Aposentadoria do servidor público pode ser revisada após a publicação e exige atenção permanente

A advogada especialista em Direito do Servidor Público, Mylena Leite Ângelo, alerta que erros de cálculo, cortes indevidos e interpretações equivocadas da lei têm afetado servidores federais, estaduais e municipais já aposentados em todo o país.
Para muitos servidores públicos, a publicação do ato de aposentadoria representa o fim definitivo da vida funcional e o início de um período de estabilidade. No entanto, a realidade tem sido diferente para milhares de aposentados que só percebem problemas quando o valor do benefício diminui ou quando vantagens deixam de constar no contracheque.

A publicação da aposentadoria não encerra, necessariamente, a relação jurídica entre o servidor público e a administração. Pelo contrário: é após essa etapa que se tornam mais frequentes revisões administrativas, correções de cálculo e reavaliações de vantagens que impactam diretamente a renda mensal do aposentado.

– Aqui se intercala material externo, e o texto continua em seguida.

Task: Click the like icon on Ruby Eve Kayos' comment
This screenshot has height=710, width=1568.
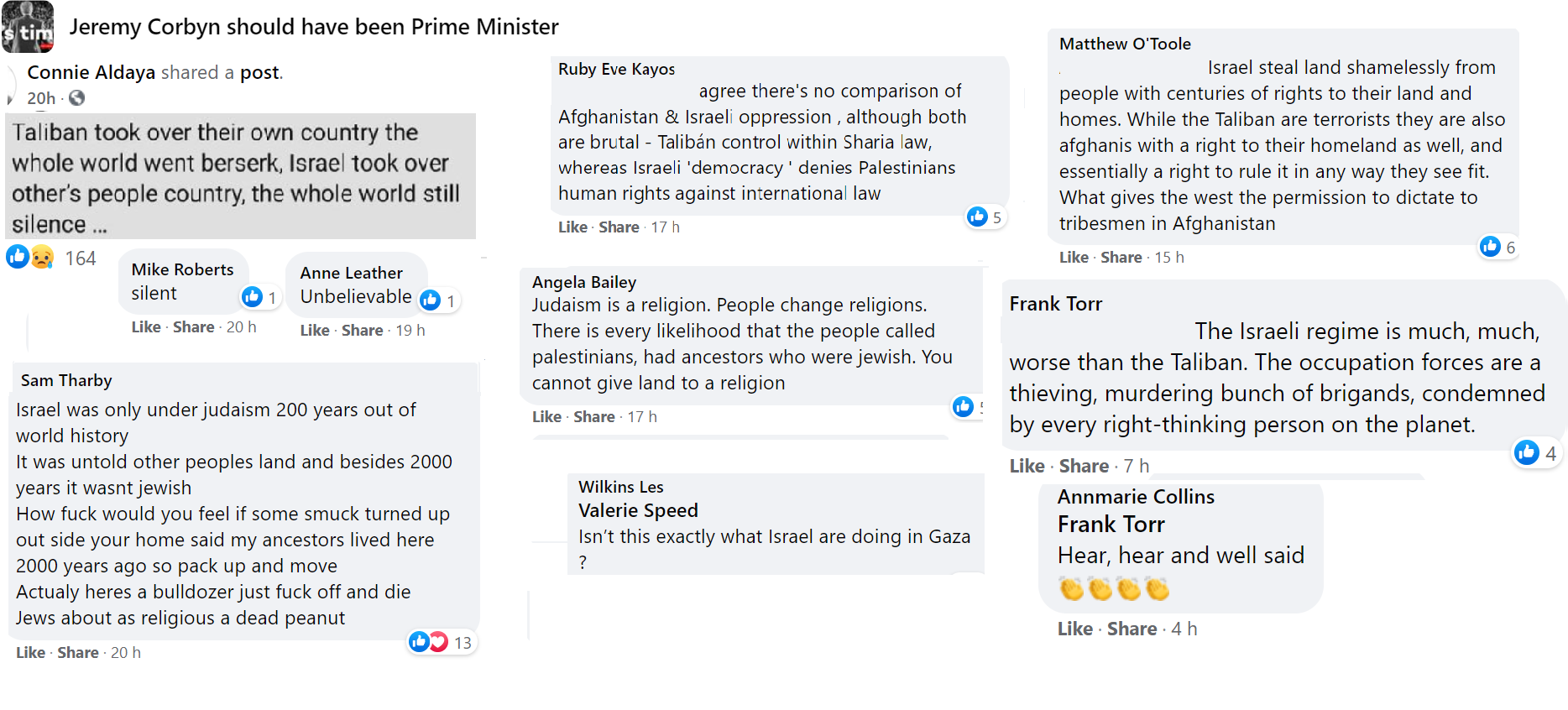Action: [x=977, y=217]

Levantamentos do Conselho Nacional de Justiça (CNJ) indicam que ações envolvendo aposentadorias e pensões de servidores públicos estão entre as demandas mais recorrentes no Judiciário na área de Direito Administrativo, impulsionadas principalmente por erros no cálculo dos proventos e pela retirada de direitos já consolidados.

Segundo a advogada Mylena Leite Ângelo, o principal erro do servidor é acreditar que a aposentadoria publicada é imutável.

“A publicação do ato não significa blindagem jurídica. A administração pública possui o dever de autotutela, reconhecido pelas Súmulas 346 e 473 do Supremo Tribunal Federal, o que permite revisar seus próprios atos. O problema é que essas revisões nem sempre respeitam o direito adquirido e a segurança jurídica do servidor”, afirma.

Entre as falhas mais comuns estão erros na base de cálculo dos proventos, exclusão indevida de gratificações incorporadas, aplicação incorreta das regras de paridade e integralidade e atrasos no pagamento do benefício. Em muitos casos, o prejuízo financeiro só é percebido meses ou anos depois.

A especialista destaca que a Constituição Federal impõe limites claros à atuação da administração pública.

“O artigo 37 da Constituição estabelece princípios como legalidade e irredutibilidade de vencimentos. Qualquer redução de benefício sem respaldo legal pode e deve ser questionada. O servidor aposentado continua protegido pelo ordenamento jurídico”, explica.

Outro fator que ampliou a insegurança jurídica foi a Emenda Constitucional nº 103/2019, responsável por profundas mudanças no sistema previdenciário. Embora a norma preserve o direito adquirido e traga regras de transição, sua aplicação prática tem gerado interpretações divergentes dentro dos próprios órgãos públicos.

“É comum encontrarmos aposentadorias concedidas após a reforma sendo calculadas com base em regras que não se aplicavam àquele servidor. Sem uma conferência técnica do ato de aposentadoria, o erro se perpetua e compromete a renda do aposentado por tempo indeterminado”, alerta Mylena Leite Ângelo.

A advogada reforça que o acompanhamento jurídico após a aposentadoria não é excesso de cautela, mas uma medida de proteção financeira.

“A aposentadoria não é um ponto final automático. Ela inaugura uma nova fase da relação com o Estado, que exige atenção, análise do ato publicado e conferência contínua dos valores pagos”, conclui.

Com atuação nacional, Mylena Leite Ângelo observa crescimento expressivo de demandas envolvendo aposentadorias já publicadas, o que evidencia que a insegurança jurídica após a concessão do benefício é uma realidade enfrentada por servidores públicos em todo o país.